A New Marriage of Brain and Computer
Quantum consciousness has attracted a lot of total quacks, running 10 steps ahead of science and using "quantum word salad" to justify whatever beliefs they already had. For so many people, "quantum" reads as "magic", and flick the critical thinking is turned off, and off we go on an adventure of telepathy, auras, out-of-body adventures, and the whole litany of New Age-isms that might as well come from the late 19th century. Only this time with the word quantum in it, for that extra helping of plausibility. That's never a valid use of science.
But that's unfair of me to use that as justification to dismiss the entire idea. There is no idea so right that idiots can't misuse it. "Quantum" itself is the canonical case.

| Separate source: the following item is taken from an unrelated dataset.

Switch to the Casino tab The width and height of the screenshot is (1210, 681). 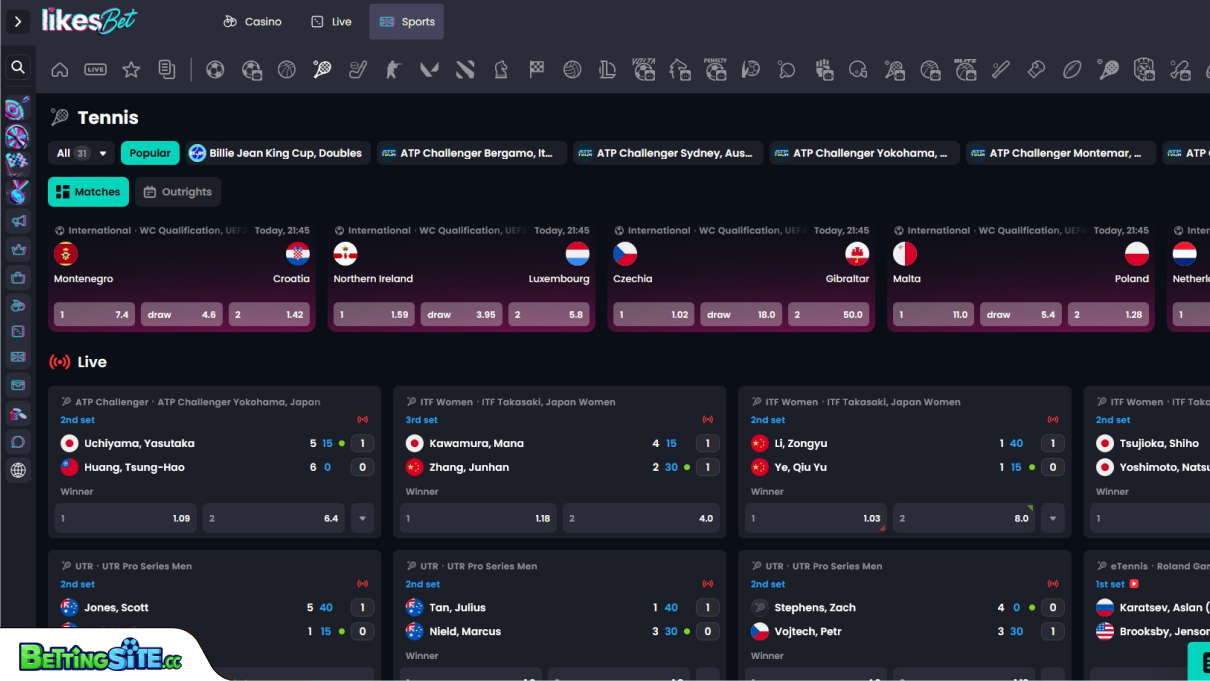coord(252,21)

Quantum mechanics is now over a hundred years old, but you'd never know it from the public perception. It remains counterintuitive, but it's not fair to call it a mystery any more. A mystery to you and I, perhaps, but it has long ceased to be an anything-box in physics.
If consciousness research has proved anything, it is that all our simple models are inadequate, and the final answer, whatever it may be, is going to be complicated.

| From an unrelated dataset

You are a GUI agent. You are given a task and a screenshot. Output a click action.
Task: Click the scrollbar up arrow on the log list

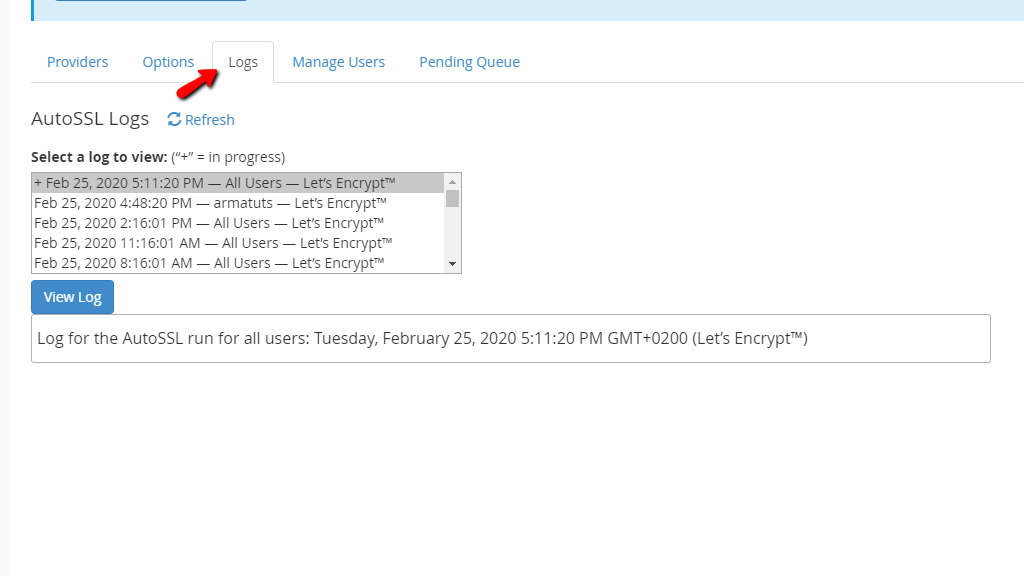pyautogui.click(x=453, y=181)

A New Marriage of Brain and Computer recently went by on the Google TechTalk feed, and while there's still a little bit of the quantum = magic in there, there is also interesting material to chew over regarding the simple question of "How does the brain really work?" You can consider the consciousness discussion an irrelevancy and still learn some interesting things. The rest of this post assumes you've watched that video. (Google's video interface is superior to the embed version, so I give you the link.)
Emotional Value
When I was a child, I wanted to be like Spock. For those few who do not know whom I mean, Spock was the science officer on the star ship Enterprise in the famous 1960's sci-fi television show Star Trek. His claim to fame was being half-human and half-Vulcan. Vulcans were an alien race who are so naturally violent that they felt themselves forced to renounce their emotions and turn to a life of pure logic, lest they extinguish themselves in endless war. A common misconception is that Vulcans have no emotions; they do, but they rigidly suppress them.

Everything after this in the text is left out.